Öteki için fedakârlık yapmadan, öteki için ölmeden, ait olduğu topluluk uğuruna ölmeden yaşamın süremeyeceği avcı, göçer, savaşçı kültürde var olan şartların ürettiği kavramlar ve bu kavramlarla üretilen fedakar-altruist- diğerkam insan tipini; coğrafi şartlar ve iklim şartları sayesinde tarım, hayvancılık, el sanatları, ticaret, mülkiyet kavramlarının geliştiği kültürde üretilen kavramlarla hayatı anlamaya zorlamak bir sorundur. Bu noktadan baktığımızda “evrensel” kavramlardan söz etmek oldukça zordur. Ancak tarihin belli bir döneminde ekonomik, askeri, politik gücü elinde bulunduran “modernist dil”in Avrupa tecrübesini “tüm” dünyaya “evrensel” kavramlar diye sunduğunu görürüz.

Tarihin başlangıcından Rönesans, Reform, Sömürgecilik hareketlerine kadar Batı merkezli dünyada genel itibarla meşruiyetin kaynağı tanrı olduğu için “kilise” merkezinde tahakküm edici bir dilin varlığı malumdur. Bu dil kuşatıcı ve belirleyicidir. Bu bağlamda bazı kavramların tabulaşması bir vakıadır. Rönesans-Reform ve devamındaki süreçte “tanrının ölmesi, meşruiyetin el değiştirmesi, tabuların yıkılması” düşüncenin önündeki engellerin kalkması, aklın ve bilimin özgürleşmesi ile modern insan artık tartışılıp eleştirilemeyecek hiçbir şeyin olmadığını, hatta tanrının bile tartışılabileceğini görür. Tanrının-kilisenin “tartışılamaz, eleştirilemez” olması aklı ve bilimi tutsak ettiği, insanlığın akıl ve bilim sayesinde bu “tartışılamaz, eleştirilemez” kavramsal yasaklar bölgesini yok ederek aklı, bilimi dolayısıyla da insanlığı özgürleştirdiği kabulü malumdur.
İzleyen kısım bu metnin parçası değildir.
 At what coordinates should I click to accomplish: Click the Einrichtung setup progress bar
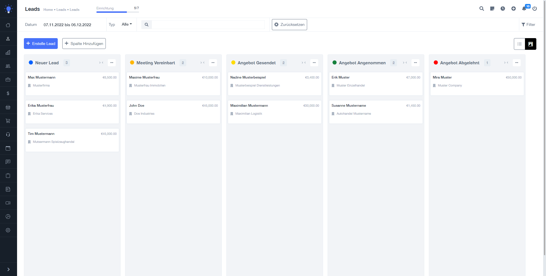[x=117, y=12]
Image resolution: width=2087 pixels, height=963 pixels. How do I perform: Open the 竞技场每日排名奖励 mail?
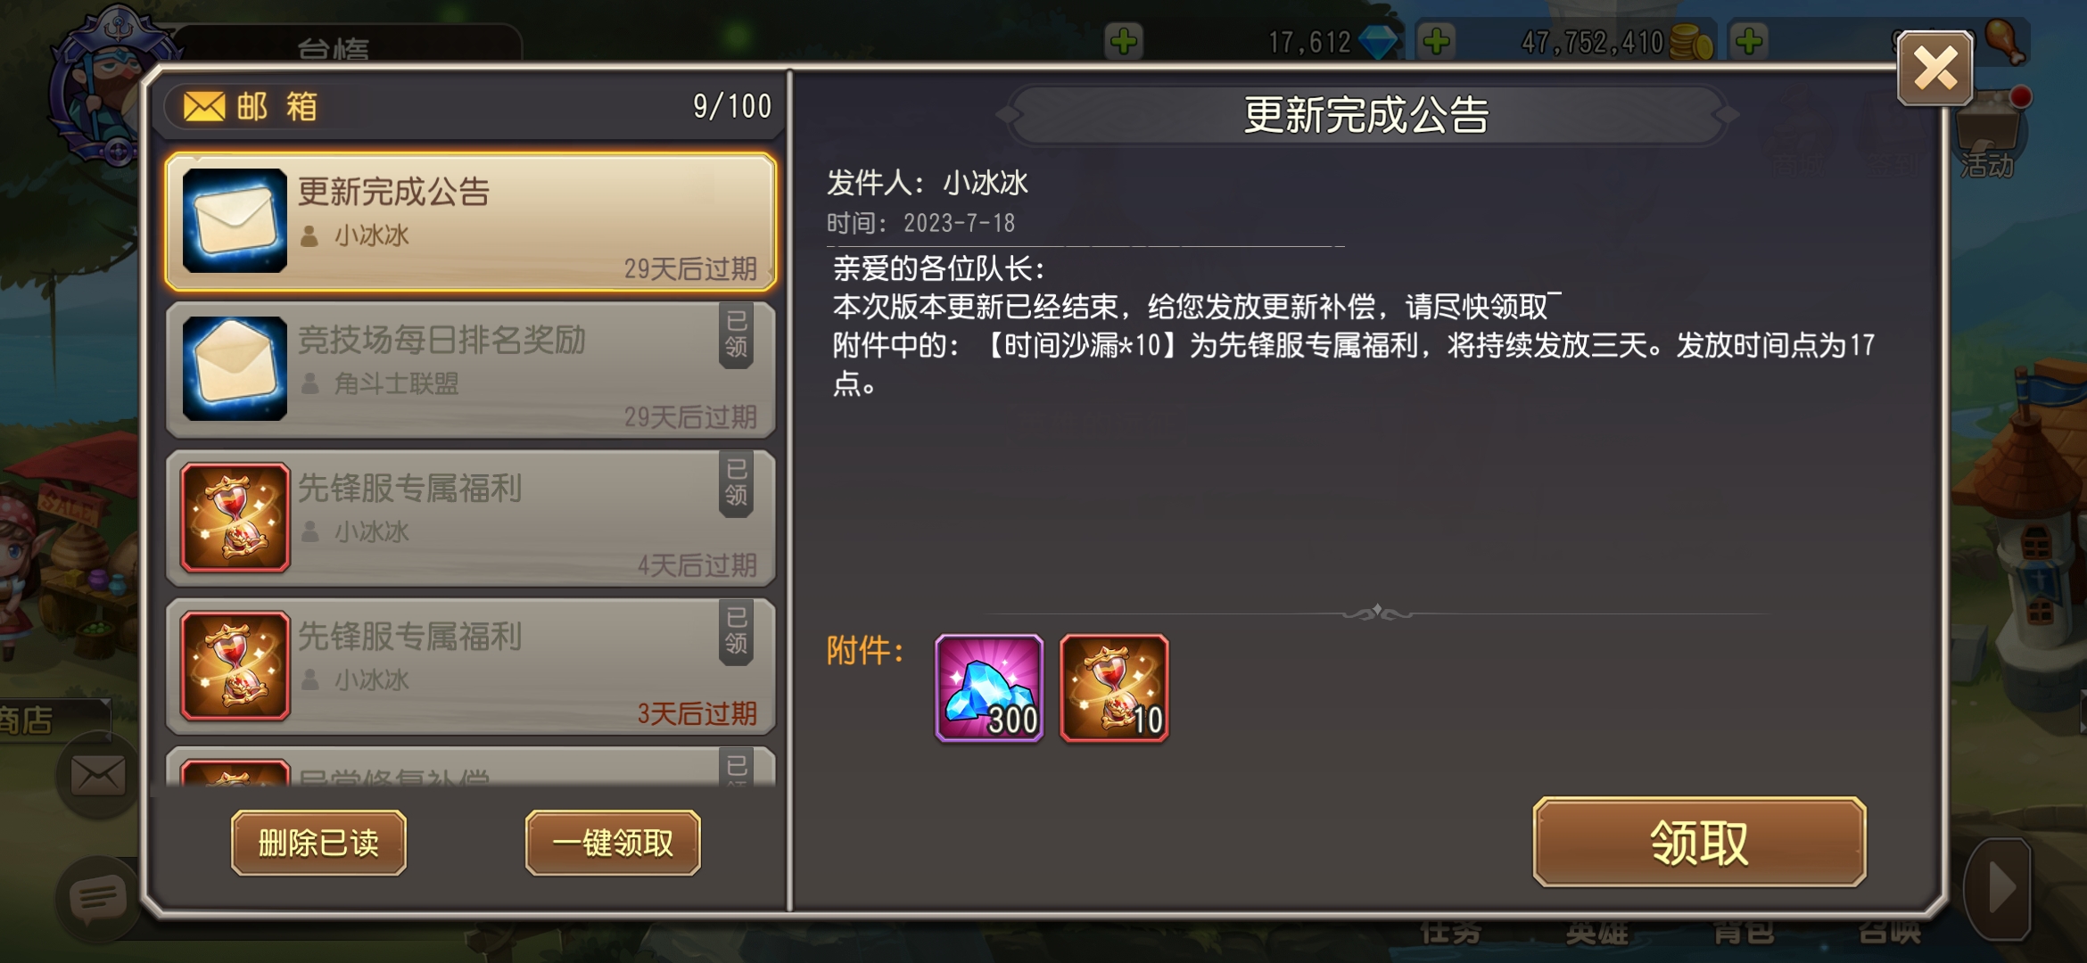pos(470,369)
Yani akıl ve bilim “tartışılamaz, eleştirilemez hatta şüphe edilemez” kavramsal yasaklar, tabular için dini inanış ve düşünüşü sorumlu tutar. İnsanın refahı mutluluğu için bu prangaya dönüşen “dini inanış ve düşünüş”ü bir tehdit olarak işaret eder. Buradan özetle anlayacağımız şudur ki “şüphe edilemezlik, tartışılmazlık, eleştirilemezlik” dini düşünüşün doğasından kaynaklanan ve insan aklını, bilimi, insanı tutsak eden, uzak durulması gereken marazi bir durumdur. Ancak daha sonra modernist dilin kendisini nasıl “eleştirilemez, tartışılamaz” kavramlarla donattığını, bunun da kendi iddialarıyla çelişen bir durum olduğunu görürüz.

Liberalizm, kapitalizm, sosyalizm gibi kavramlar “fazla değerin-artık değerin” nasıl paylaşılacağı ile ilgili Avrupa tecrübesinden doğan ve insanlığa sunulan kavramlardır. Bu kavramların ontik-fıtri olarak insan-insan, insan-varlık ilişkisi temelinde hakikatle bağdaşıp bağdaşmadığı hatta çatışıp çatışmadığı tartışmalıyken bu kavramlardan birinin emperyal vasıtalarla insanlık açısından tartışılamaz, eleştirilemez, şüphe edilemez kavramlara dönüştürülmesi kavramın putlaştırılmasıdır. Liberal düşüncenin hâkim olduğu bir ortamda “liberalizm-kapitalizm eleştirisi yaptığınızda maruz kalacağınız yaklaşım” size “liberal” kavramının artık o ortam için bir puta dönüştüğünü hissettirecektir.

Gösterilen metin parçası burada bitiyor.